• BRIEF
Repeat the lines beginning at the one with "Jobs in Al Rimal, Riyadh (48, 1109)" and running to the end of the material, keeping the first and last of them, exactly as they appear.

• SOURCE INFORMATION
........

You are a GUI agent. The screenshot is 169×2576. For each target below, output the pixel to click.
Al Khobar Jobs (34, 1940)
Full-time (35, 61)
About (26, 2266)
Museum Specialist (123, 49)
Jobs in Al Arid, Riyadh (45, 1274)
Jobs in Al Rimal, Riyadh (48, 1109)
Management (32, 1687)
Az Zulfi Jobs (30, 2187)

........

• RESPONSE
Jobs in Al Rimal, Riyadh (48, 1109)
Management (32, 1687)
Az Zulfi Jobs (30, 2187)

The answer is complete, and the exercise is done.